Despite earlier speculation by some, there’s no sort-of facial recognition akin to the iPhone X’s FaceID. Likewise, the IP67 certification on the Pro is nice but notably short of the IP68 that’s been the standard for Samsung, HTC and LG flagships for a while now.
Still, whether you use it with the clear plastic case it's bundled with or not, the Huawei Mate 10 Pro feels good to hold in exactly the way you’d expect a device of its weight-class to. It’s neither the lightest nor the heaviest flagship around but feels expensive and slim enough that it’s easy to like. After a few weeks with it, we had minimal complains about the Mate 10 Pro’s form and feel-factor.

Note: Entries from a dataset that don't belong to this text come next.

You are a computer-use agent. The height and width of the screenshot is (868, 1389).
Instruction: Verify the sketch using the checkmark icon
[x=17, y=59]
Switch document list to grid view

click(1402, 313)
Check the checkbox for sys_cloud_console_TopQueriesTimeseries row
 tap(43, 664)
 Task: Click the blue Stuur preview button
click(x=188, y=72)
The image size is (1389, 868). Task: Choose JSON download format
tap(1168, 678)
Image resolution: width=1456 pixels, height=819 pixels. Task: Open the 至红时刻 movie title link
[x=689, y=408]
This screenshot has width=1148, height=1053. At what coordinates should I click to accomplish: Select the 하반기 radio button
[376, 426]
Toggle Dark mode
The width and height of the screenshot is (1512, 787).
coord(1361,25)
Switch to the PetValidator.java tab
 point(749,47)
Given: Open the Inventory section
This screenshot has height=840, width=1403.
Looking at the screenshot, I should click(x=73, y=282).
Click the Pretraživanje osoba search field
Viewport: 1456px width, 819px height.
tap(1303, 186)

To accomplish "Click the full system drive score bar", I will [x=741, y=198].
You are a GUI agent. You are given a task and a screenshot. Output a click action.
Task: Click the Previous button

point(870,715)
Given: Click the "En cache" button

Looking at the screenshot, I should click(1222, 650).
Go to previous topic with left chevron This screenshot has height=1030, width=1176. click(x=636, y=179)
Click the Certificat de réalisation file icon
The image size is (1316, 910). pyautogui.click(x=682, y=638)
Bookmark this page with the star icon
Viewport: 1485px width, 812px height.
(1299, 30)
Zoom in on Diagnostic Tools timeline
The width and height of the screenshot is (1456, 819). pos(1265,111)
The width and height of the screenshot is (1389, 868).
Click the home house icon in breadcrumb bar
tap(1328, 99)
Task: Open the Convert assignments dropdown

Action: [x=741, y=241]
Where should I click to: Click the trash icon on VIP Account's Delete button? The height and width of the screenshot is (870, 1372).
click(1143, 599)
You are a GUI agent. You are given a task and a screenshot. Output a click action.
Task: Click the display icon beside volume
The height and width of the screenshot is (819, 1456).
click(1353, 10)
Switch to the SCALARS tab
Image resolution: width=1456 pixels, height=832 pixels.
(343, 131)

In fact, despite the sizable the 6-inch FullVision display, the Huawei Mate 10 Pro really doesn’t all feel that large. Unfortunately, the ultrasmooth backside of the device does suffer from the all-too-common problem of sliding off things whenever you put it down for a moment. That said, the Mate 10 Pro did prove refreshingly resilient to the usual fingerprint and scuff marks that often saddle these sorts of ultra-glossy aesthetics. Not immune, but it definitely felt like it was able to keep its luster a little longer than most.
While previous Huawei devices have leveraged machine-learning techniques to improve performance, the difference has rarely been quite as pronounced as it is in the Huawei Mate 10 and Mate 10 Pro. Opening and closing apps is immediately, noticeably and sometimes even startlingly faster and smoother than you’d expect.
These advantages can be seen in the benchmarking results for the device. Despite being cheaper than both the Galaxy Note 8 and Pixel 2, the Mate 10 does a great job of keeping up.
In Antutu, the Mate 10 Pro scored a strong-but-not-quite-category-leading rank of 176941. Both here, and in the wider benchmarking, it shows that while the Kirin 970 is definitely up to the task of keeping pace with the best that Samsung and Qualcomm can offer - it doesn’t exactly provide too strong of an argument that Huawei’s AI-accelerated performance is that much better than them. It's still a big leap forward for the Chinese brand just maybe not the silver bullet or game-changer that their marketing might suggest.
Unfortunately, we did encounter some infrequent stability problems with the phone. Once every few days it would suddenly freeze up and reset itself with no clear cause. Whenever this happened, the Mate 10 reset itself fast but it was still pretty worrying regardless.
Nevertheless, a key part of the proposition that Huawei are making with the Kirin 970 is that the device's NPU will allow it to maintain the level of out-of-the-box performance seen above for much longer than the competition. Where other Android smartphones lose their edge over time, Huawei say the Mate 10 and Mate 10 Pro will stay sharp by comparison. Obviously, our ability to assess this is a little tricky, so we’ll have to take the company at their word on this. At least, for now.